Malam itu, Sabtu (27/9), Lapangan Kampus II Universitas Andalas, Payakumbuh, bergetar oleh sorak-sorai. Sekitar 15 ribu penonton tumpah ruah di Sarga Festival, hajatan musik yang digelar SARGA.CO, promotor yang biasa bergerak di dunia pacuan kuda itu. Dari panggung raksasa, musisi lokal hingga nasional tampil bergantian: Jojo, Ratu Sikumbang, Fauzana, Jaguank, Banda Neira, Idgitaf, hingga DJ Damonok.
Namun, di balik gemerlap lampu dan dentuman musik, sebuah lirik mencuat, menyalakan perdebatan sengit: “Kok Indak Jodoh, Tuhan Den Paso.” Kalimat itu, disuarakan di panggung, mendadak viral ketika sesi yang dibawakan oleh DJ Damonok. Sebagian penonton tertawa, sebagian lainnya terdiam. Tak lama, amarah sebagian kalangan pun menyeruak.
Sejumlah ulama bersama tokoh masyarakat di Payakumbuh melayangkan protes tajam atas pelaksanaan Sarga Festival, konser musik yang berlangsung pada Sabtu, 27 September 2025. Kritik itu mereka sampaikan melalui sebuah video yang dipublikasikan di YouTube pada Kamis (2/10/2025).
Dalam tayangan di kanal GNPF Ulama Luak 50 tersebut, para pemuka agama menyoroti adanya lirik dalam musik DJ yang dinilai menyimpang. Kalimat “Tuhan Den Paso” terdengar diputar, padahal mestinya berbunyi “Tuhan Kuaso”. Bagi mereka, perubahan itu dianggap bentuk yang melukai rasa keagamaan.
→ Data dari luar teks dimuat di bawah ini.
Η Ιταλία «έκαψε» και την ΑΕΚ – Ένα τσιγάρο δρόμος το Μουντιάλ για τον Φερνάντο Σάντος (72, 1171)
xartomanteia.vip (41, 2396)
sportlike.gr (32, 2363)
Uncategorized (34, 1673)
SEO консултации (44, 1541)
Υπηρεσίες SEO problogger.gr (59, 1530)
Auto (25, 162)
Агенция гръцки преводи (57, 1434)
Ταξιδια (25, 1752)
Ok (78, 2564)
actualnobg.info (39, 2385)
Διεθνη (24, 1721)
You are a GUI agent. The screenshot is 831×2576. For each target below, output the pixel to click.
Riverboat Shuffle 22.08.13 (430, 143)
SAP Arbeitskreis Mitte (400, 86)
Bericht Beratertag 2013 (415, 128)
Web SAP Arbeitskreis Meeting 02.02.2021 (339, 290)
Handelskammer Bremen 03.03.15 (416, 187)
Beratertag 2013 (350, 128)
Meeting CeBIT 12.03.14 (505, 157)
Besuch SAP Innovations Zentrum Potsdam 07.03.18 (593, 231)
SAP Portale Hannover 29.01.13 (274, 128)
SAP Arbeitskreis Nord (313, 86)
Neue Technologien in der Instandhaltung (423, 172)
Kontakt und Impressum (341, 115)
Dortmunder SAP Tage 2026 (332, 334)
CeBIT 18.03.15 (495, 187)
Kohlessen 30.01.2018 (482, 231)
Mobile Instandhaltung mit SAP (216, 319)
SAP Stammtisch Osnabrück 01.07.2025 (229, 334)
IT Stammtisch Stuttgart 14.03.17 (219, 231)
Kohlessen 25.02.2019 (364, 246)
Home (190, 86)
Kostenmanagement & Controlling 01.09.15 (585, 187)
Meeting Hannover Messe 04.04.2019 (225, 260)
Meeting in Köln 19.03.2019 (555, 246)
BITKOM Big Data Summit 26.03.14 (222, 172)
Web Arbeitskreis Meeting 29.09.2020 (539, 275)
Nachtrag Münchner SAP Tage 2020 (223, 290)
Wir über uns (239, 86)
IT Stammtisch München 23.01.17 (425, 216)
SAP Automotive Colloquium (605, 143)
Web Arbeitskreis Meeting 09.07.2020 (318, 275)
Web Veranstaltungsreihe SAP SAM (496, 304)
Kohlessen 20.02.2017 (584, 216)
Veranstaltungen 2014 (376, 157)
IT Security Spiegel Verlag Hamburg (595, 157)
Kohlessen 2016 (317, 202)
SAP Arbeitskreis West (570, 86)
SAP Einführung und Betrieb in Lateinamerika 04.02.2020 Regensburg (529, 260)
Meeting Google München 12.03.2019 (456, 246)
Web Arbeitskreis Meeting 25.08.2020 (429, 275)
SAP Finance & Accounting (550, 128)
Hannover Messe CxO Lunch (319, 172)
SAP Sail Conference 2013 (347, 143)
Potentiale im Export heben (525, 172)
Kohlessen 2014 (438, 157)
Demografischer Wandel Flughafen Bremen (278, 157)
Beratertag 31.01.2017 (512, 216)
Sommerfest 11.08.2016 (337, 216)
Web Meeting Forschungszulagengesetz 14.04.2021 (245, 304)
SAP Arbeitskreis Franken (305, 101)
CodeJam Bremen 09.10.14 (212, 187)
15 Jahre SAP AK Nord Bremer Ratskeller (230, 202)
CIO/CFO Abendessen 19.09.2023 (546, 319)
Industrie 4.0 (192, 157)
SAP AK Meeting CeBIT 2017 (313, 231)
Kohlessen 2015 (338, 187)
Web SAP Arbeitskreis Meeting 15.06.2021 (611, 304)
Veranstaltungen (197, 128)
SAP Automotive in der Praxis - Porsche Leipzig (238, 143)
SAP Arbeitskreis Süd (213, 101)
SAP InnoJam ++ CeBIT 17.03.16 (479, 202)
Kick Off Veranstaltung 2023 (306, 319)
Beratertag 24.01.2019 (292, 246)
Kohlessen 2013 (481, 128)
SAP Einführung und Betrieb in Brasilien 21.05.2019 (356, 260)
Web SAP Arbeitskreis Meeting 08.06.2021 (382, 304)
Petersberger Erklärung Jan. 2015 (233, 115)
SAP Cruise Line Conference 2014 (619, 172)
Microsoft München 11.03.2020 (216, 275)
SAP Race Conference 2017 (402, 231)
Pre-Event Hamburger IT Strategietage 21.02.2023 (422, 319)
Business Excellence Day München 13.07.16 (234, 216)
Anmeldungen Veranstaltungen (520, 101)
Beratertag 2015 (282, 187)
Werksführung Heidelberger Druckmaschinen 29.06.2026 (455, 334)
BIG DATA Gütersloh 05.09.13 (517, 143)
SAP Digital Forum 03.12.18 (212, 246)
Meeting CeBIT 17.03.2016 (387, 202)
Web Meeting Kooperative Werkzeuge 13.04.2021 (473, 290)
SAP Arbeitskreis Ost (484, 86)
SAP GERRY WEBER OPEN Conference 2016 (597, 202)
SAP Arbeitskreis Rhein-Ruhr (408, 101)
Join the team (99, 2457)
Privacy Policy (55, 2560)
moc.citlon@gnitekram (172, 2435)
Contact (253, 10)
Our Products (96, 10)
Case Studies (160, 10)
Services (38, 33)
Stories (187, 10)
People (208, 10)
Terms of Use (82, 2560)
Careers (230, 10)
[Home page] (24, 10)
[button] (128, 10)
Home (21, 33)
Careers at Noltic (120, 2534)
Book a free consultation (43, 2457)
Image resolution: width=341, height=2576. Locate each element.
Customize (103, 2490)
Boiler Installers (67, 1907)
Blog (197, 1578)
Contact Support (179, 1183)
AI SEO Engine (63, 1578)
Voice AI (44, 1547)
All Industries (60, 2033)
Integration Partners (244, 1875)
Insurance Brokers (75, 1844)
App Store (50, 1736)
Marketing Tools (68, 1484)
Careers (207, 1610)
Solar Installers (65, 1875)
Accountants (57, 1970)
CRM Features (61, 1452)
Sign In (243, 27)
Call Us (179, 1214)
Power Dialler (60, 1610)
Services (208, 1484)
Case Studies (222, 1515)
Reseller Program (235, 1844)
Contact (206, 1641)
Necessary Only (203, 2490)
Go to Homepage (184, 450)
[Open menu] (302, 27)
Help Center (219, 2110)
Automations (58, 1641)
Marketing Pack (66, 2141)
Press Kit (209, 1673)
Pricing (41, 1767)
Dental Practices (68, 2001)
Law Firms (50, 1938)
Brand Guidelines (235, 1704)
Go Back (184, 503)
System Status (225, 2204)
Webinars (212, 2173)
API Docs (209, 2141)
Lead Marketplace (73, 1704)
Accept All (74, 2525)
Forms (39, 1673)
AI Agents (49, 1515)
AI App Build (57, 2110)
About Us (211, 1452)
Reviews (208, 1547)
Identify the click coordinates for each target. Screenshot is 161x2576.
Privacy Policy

“Insya Allah, kami orang beragama. Jangan bawa paham-paham anti agama ke kota kami,” ujar salah seorang tokoh dalam rekaman itu.
Lirik tersebut sejatinya plesetan dari syair lagu “Patah Bacinto Itu Biaso” yang dipopulerkan Ratu Sikumbang sudah sejak dari 2013. Aslinya berbunyi: “Kalau indak jodoh, Tuhan Kuaso.” Namun, kalimat yang khidmat itu diganti dengan frasa yang dianggap menodai makna: “Tuhan Aku Paksa.”
Kemarahan berbagai pihak tersulut, dan menghadirkan kontroversi. Ustadz Derry Sulaiman, dai sekaligus musisi religi, ikut angkat suara melalui akun Instagram @derrysulaiman.
“Buat sahabat-sahabat yang bukan orang Minang, saya jelaskan makna ‘Tuhan Den Paso’ itu adalah aku memaksa Tuhan, kalau tidak jodoh aku paksa Tuhan,” ucapnya.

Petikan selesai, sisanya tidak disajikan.